* [YOUR INSTRUCTIONS]: Looking at the data, count the lines where the word "agent" occurs and answer with only the number.

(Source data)
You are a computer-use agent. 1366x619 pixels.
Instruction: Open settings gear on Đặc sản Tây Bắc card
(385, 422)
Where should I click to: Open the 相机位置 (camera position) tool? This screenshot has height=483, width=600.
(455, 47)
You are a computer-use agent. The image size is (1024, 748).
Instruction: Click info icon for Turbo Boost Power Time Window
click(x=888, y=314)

* * *

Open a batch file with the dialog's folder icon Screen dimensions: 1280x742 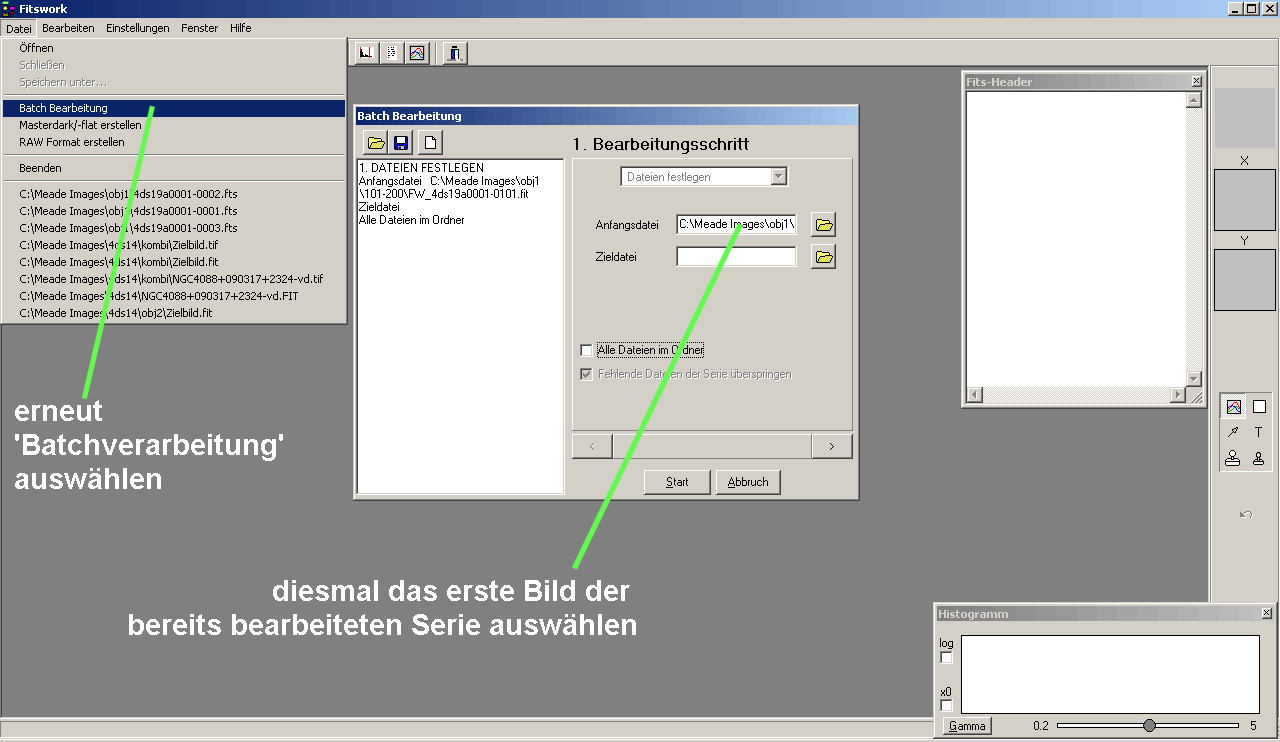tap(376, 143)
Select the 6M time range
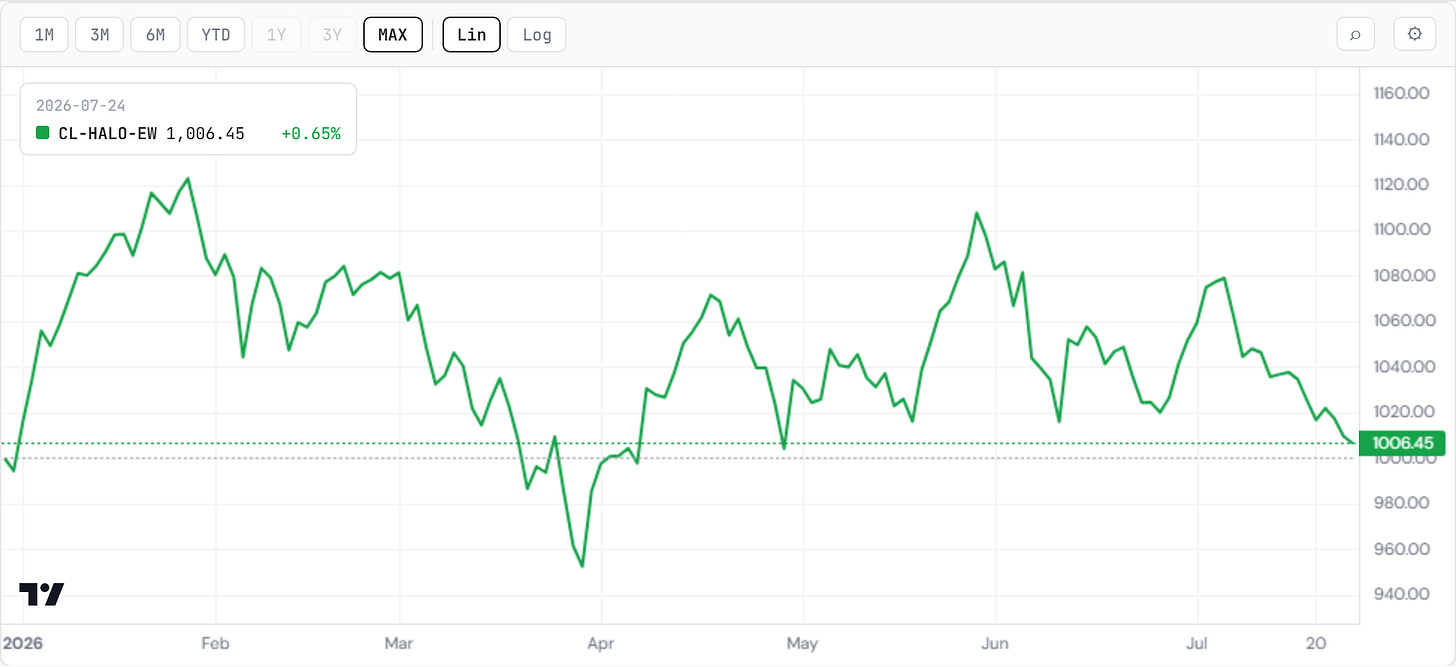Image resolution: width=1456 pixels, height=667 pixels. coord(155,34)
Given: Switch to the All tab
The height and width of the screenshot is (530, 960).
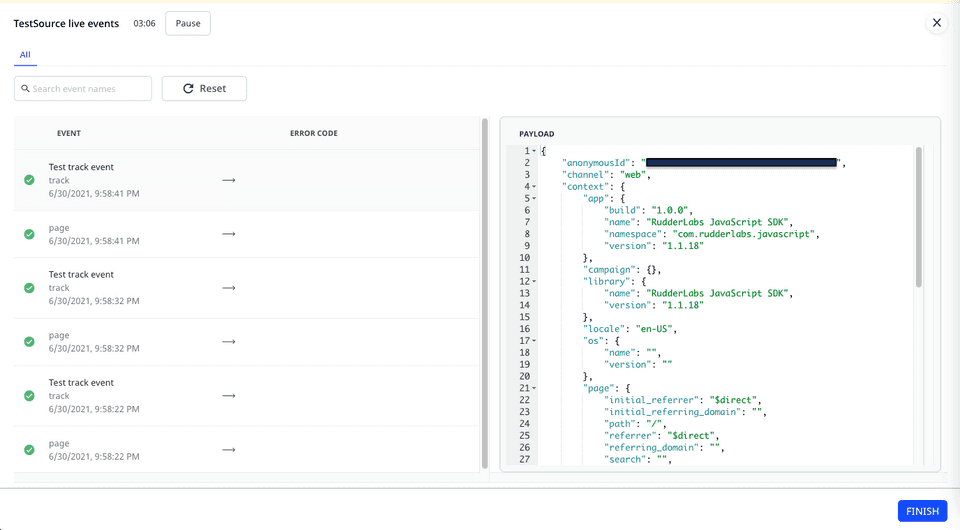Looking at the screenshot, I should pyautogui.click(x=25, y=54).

...

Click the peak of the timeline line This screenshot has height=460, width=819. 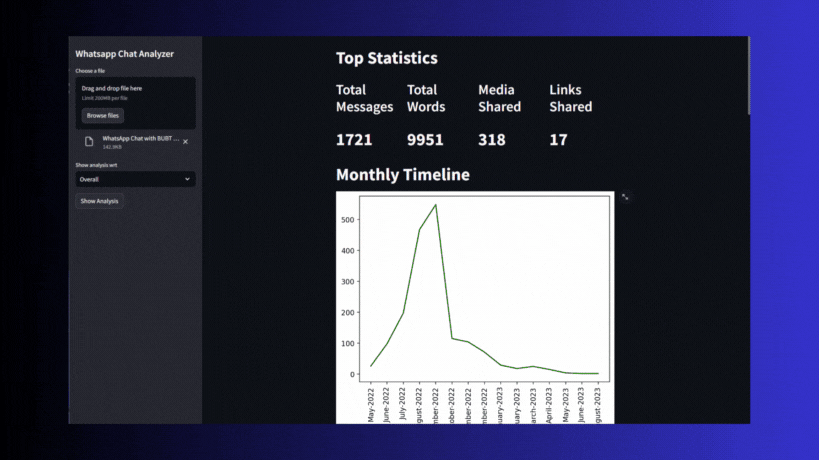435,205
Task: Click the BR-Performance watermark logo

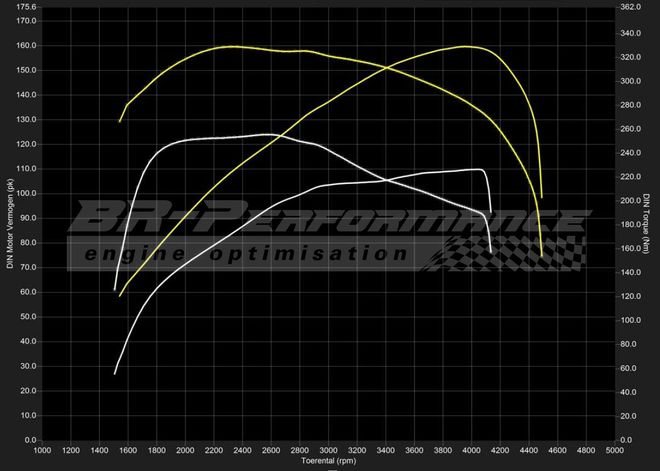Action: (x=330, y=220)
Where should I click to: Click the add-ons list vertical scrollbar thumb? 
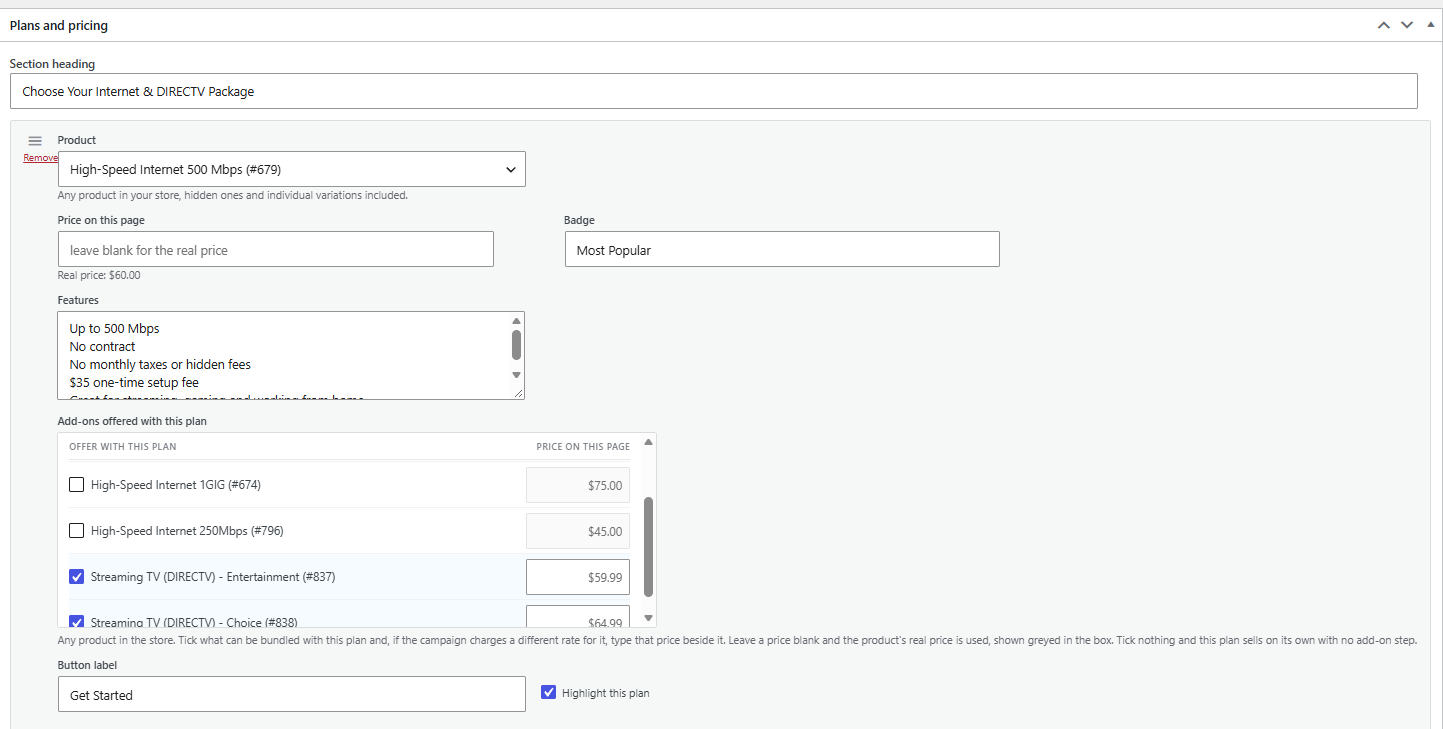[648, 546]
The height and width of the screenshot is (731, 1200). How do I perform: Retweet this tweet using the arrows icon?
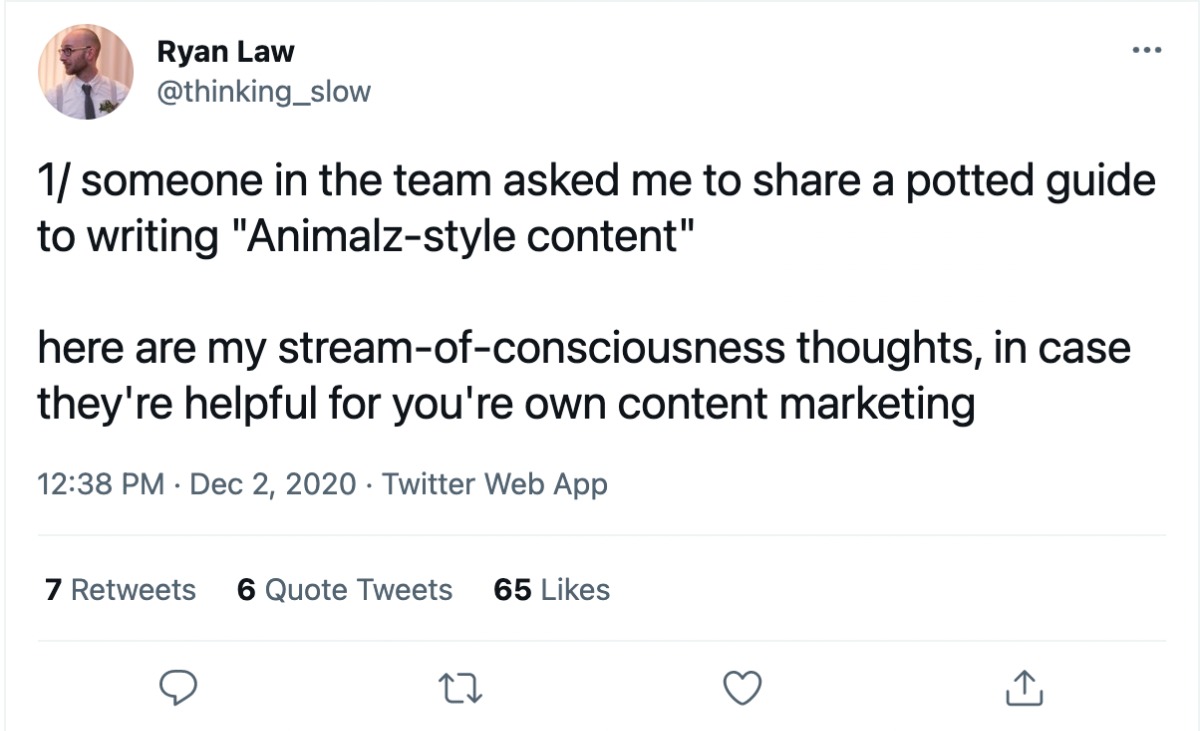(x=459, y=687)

* [WRITTEN ANSWER]: 2